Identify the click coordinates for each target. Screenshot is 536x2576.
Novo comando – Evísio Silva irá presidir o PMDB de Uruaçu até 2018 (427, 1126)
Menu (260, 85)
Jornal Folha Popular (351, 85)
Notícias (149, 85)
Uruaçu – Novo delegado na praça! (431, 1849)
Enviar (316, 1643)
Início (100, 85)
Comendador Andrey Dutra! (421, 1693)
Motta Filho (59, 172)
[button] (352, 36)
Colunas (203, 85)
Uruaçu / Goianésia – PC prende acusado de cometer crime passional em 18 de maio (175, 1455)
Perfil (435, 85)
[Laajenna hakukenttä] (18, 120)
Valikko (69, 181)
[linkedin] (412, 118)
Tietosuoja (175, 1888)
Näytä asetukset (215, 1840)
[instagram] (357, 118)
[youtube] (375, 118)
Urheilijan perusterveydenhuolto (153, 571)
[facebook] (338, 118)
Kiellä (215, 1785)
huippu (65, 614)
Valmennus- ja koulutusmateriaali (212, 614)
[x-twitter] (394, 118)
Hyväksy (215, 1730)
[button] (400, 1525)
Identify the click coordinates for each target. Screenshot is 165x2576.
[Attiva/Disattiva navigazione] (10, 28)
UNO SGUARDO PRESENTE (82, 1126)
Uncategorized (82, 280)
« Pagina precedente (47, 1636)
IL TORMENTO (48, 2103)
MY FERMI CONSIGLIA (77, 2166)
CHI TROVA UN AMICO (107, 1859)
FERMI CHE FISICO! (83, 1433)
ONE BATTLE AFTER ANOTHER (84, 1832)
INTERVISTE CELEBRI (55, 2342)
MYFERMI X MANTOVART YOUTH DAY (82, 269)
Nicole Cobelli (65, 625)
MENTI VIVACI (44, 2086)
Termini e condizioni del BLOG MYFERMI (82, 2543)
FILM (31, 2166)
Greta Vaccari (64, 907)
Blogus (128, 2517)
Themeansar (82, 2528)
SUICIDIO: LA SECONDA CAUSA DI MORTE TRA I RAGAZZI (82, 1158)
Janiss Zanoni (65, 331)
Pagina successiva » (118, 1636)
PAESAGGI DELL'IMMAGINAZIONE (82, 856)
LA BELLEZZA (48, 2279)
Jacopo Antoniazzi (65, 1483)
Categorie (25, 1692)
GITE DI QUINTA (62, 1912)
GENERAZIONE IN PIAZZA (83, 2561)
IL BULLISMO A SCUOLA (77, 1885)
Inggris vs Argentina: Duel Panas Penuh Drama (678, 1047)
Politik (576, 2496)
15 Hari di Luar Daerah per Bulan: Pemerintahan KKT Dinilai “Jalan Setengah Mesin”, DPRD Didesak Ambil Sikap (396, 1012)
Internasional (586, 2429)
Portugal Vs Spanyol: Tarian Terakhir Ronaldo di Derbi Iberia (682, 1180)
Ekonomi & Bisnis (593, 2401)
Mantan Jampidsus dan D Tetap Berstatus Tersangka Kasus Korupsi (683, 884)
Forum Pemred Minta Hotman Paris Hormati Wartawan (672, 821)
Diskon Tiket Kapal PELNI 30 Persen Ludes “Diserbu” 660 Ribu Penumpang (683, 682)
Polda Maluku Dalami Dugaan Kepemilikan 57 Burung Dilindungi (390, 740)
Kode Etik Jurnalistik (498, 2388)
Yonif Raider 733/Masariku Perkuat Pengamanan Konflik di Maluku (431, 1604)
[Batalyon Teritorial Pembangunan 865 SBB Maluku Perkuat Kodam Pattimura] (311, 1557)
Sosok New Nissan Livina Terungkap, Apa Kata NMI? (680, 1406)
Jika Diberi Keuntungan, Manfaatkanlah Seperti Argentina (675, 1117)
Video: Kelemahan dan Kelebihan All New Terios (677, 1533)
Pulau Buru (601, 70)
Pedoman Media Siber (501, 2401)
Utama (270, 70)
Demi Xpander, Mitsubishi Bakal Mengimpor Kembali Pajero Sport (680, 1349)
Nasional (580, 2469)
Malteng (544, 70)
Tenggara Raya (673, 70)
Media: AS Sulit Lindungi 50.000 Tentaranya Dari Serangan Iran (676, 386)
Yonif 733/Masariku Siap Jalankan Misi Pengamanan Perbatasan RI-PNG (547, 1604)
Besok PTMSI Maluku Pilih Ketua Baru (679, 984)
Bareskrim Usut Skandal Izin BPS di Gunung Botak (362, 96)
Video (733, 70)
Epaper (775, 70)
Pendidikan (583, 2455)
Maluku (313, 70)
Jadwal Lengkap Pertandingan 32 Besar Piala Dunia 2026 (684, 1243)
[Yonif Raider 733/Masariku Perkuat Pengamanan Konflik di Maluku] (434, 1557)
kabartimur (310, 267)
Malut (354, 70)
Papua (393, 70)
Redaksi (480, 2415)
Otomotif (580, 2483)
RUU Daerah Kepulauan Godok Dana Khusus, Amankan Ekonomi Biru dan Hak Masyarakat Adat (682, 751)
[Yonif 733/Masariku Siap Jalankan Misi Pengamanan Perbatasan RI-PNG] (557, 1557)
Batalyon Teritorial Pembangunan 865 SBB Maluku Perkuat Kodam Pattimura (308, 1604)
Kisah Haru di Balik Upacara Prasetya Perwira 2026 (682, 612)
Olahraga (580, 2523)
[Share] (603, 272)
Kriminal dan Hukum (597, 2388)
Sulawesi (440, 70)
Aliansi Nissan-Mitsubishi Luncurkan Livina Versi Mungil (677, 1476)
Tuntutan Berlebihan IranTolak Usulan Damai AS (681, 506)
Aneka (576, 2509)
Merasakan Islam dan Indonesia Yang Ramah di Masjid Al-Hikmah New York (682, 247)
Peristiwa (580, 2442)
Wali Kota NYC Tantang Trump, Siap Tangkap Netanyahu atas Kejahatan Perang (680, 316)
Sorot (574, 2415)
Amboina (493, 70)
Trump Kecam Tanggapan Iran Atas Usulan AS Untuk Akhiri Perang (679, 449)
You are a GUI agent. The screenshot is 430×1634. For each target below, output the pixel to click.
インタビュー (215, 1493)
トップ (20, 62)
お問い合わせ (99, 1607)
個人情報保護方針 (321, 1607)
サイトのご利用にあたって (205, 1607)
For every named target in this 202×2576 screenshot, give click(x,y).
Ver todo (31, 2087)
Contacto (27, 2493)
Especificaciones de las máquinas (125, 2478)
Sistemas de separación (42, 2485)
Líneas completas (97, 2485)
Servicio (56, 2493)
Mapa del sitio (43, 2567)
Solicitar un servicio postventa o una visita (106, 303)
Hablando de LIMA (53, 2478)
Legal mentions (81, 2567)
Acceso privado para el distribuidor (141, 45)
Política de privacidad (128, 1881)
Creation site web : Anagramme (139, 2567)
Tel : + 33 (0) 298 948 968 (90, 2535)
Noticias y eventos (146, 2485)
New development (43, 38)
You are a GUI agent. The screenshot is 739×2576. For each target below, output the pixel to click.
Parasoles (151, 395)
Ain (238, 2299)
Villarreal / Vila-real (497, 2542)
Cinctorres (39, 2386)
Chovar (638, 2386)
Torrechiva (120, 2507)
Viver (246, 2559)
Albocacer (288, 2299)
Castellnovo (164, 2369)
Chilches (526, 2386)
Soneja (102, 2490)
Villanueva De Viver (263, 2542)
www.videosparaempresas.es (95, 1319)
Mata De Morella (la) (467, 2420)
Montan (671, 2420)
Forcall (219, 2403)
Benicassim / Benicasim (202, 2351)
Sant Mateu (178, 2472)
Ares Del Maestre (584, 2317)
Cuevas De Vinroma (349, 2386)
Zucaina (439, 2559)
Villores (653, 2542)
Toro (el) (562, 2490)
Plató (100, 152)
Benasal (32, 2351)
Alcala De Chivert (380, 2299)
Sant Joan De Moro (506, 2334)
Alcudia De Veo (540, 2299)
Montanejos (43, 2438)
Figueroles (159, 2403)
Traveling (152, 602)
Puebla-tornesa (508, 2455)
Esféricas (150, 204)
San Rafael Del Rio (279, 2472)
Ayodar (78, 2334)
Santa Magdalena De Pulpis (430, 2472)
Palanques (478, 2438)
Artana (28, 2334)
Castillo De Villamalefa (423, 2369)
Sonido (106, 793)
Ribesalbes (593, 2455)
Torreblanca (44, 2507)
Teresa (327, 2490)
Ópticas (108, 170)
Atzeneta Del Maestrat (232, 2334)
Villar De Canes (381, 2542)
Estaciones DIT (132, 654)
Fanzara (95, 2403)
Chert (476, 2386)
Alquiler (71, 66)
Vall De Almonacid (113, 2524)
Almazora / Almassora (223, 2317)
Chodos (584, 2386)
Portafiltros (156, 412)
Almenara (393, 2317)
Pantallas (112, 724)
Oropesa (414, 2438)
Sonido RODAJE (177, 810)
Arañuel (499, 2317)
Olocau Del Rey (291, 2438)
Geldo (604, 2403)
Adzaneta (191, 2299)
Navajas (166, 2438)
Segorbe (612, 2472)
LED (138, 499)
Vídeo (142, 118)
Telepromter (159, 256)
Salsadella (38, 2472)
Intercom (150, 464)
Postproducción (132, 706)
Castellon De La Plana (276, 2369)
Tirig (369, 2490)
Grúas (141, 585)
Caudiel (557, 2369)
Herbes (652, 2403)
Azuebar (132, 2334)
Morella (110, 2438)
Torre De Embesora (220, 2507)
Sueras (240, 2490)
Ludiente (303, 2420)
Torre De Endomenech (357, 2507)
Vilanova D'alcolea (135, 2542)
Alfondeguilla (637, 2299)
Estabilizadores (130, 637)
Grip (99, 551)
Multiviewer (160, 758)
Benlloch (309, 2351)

What you are asked to do: Show all lines from the records above where the word "Trump" occurs.

Task result:
Wali Kota NYC Tantang Trump, Siap Tangkap Netanyahu atas Kejahatan Perang (680, 316)
Trump Kecam Tanggapan Iran Atas Usulan AS Untuk Akhiri Perang (679, 449)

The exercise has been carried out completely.